* [Data for review]:
>>>>
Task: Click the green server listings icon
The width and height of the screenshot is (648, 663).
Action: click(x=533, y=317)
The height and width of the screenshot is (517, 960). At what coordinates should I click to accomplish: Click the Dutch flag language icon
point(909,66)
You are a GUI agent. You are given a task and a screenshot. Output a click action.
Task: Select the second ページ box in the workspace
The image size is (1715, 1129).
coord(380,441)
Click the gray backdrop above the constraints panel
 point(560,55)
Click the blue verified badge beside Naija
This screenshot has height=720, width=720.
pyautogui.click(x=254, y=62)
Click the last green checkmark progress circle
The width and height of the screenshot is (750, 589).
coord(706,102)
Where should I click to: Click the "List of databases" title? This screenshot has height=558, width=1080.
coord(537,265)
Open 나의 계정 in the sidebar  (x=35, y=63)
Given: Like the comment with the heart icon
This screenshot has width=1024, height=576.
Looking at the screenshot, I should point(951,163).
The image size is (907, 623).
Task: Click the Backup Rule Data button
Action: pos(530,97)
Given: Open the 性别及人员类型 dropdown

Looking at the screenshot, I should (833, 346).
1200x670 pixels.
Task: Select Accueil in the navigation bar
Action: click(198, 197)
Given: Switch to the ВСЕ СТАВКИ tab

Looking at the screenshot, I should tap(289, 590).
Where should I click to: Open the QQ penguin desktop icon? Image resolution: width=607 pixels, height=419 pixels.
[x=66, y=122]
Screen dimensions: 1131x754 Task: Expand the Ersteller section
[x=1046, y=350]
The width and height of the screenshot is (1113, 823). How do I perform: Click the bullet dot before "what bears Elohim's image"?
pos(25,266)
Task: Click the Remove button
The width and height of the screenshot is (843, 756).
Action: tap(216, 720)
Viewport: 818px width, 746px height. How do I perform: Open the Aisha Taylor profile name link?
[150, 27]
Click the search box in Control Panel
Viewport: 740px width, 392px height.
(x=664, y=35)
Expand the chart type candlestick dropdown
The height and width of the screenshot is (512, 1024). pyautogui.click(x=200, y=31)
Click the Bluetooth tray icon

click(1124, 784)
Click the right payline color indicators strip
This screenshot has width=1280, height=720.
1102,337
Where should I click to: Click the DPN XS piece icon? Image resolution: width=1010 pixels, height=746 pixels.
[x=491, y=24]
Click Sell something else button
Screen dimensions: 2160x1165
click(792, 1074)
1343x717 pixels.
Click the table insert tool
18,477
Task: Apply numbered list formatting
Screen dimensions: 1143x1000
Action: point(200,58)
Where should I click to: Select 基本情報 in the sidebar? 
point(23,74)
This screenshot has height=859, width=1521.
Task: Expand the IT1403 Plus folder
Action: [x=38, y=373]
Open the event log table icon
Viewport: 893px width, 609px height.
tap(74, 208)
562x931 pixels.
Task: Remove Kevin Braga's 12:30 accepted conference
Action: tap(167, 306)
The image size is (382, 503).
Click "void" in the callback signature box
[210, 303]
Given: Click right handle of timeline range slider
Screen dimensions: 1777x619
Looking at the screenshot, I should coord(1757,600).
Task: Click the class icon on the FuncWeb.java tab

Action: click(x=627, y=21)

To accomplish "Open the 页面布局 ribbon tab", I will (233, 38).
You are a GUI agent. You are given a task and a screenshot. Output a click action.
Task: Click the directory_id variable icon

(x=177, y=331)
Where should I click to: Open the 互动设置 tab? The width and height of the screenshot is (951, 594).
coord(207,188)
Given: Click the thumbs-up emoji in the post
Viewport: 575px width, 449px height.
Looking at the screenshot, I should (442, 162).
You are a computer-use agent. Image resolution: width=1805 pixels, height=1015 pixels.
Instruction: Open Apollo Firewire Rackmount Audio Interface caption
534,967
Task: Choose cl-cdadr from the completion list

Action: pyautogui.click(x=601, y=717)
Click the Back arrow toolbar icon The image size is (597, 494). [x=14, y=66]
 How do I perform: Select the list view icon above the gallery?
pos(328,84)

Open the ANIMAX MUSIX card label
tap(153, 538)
<<<<
* [What you need to do]:
Reproduce every entry shown above, precisely as it stands.

* [Answer to this task]:
Task: Click the green server listings icon
The width and height of the screenshot is (648, 663).
Action: click(x=533, y=317)
The height and width of the screenshot is (517, 960). At what coordinates should I click to accomplish: Click the Dutch flag language icon
point(909,66)
You are a GUI agent. You are given a task and a screenshot. Output a click action.
Task: Select the second ページ box in the workspace
The image size is (1715, 1129).
coord(380,441)
Click the gray backdrop above the constraints panel
 point(560,55)
Click the blue verified badge beside Naija
This screenshot has height=720, width=720.
pyautogui.click(x=254, y=62)
Click the last green checkmark progress circle
The width and height of the screenshot is (750, 589).
coord(706,102)
Where should I click to: Click the "List of databases" title? This screenshot has height=558, width=1080.
coord(537,265)
Open 나의 계정 in the sidebar  (x=35, y=63)
Given: Like the comment with the heart icon
This screenshot has width=1024, height=576.
Looking at the screenshot, I should point(951,163).
The image size is (907, 623).
Task: Click the Backup Rule Data button
Action: pos(530,97)
Given: Open the 性别及人员类型 dropdown

Looking at the screenshot, I should (833, 346).
1200x670 pixels.
Task: Select Accueil in the navigation bar
Action: click(198, 197)
Given: Switch to the ВСЕ СТАВКИ tab

Looking at the screenshot, I should tap(289, 590).
Where should I click to: Open the QQ penguin desktop icon? Image resolution: width=607 pixels, height=419 pixels.
[x=66, y=122]
Screen dimensions: 1131x754 Task: Expand the Ersteller section
[x=1046, y=350]
The width and height of the screenshot is (1113, 823). How do I perform: Click the bullet dot before "what bears Elohim's image"?
pos(25,266)
Task: Click the Remove button
The width and height of the screenshot is (843, 756).
Action: tap(216, 720)
Viewport: 818px width, 746px height. How do I perform: Open the Aisha Taylor profile name link?
[150, 27]
Click the search box in Control Panel
Viewport: 740px width, 392px height.
(x=664, y=35)
Expand the chart type candlestick dropdown
The height and width of the screenshot is (512, 1024). pyautogui.click(x=200, y=31)
Click the Bluetooth tray icon

click(1124, 784)
Click the right payline color indicators strip
This screenshot has width=1280, height=720.
1102,337
Where should I click to: Click the DPN XS piece icon? Image resolution: width=1010 pixels, height=746 pixels.
[x=491, y=24]
Click Sell something else button
Screen dimensions: 2160x1165
click(792, 1074)
1343x717 pixels.
Click the table insert tool
18,477
Task: Apply numbered list formatting
Screen dimensions: 1143x1000
Action: point(200,58)
Where should I click to: Select 基本情報 in the sidebar? 
point(23,74)
This screenshot has height=859, width=1521.
Task: Expand the IT1403 Plus folder
Action: [x=38, y=373]
Open the event log table icon
Viewport: 893px width, 609px height.
tap(74, 208)
562x931 pixels.
Task: Remove Kevin Braga's 12:30 accepted conference
Action: tap(167, 306)
The image size is (382, 503).
Click "void" in the callback signature box
[210, 303]
Given: Click right handle of timeline range slider
Screen dimensions: 1777x619
Looking at the screenshot, I should coord(1757,600).
Task: Click the class icon on the FuncWeb.java tab

Action: click(x=627, y=21)

To accomplish "Open the 页面布局 ribbon tab", I will (233, 38).
You are a GUI agent. You are given a task and a screenshot. Output a click action.
Task: Click the directory_id variable icon

(x=177, y=331)
Where should I click to: Open the 互动设置 tab? The width and height of the screenshot is (951, 594).
coord(207,188)
Given: Click the thumbs-up emoji in the post
Viewport: 575px width, 449px height.
Looking at the screenshot, I should (442, 162).
You are a computer-use agent. Image resolution: width=1805 pixels, height=1015 pixels.
Instruction: Open Apollo Firewire Rackmount Audio Interface caption
534,967
Task: Choose cl-cdadr from the completion list

Action: pyautogui.click(x=601, y=717)
Click the Back arrow toolbar icon The image size is (597, 494). [x=14, y=66]
 How do I perform: Select the list view icon above the gallery?
pos(328,84)

Open the ANIMAX MUSIX card label
tap(153, 538)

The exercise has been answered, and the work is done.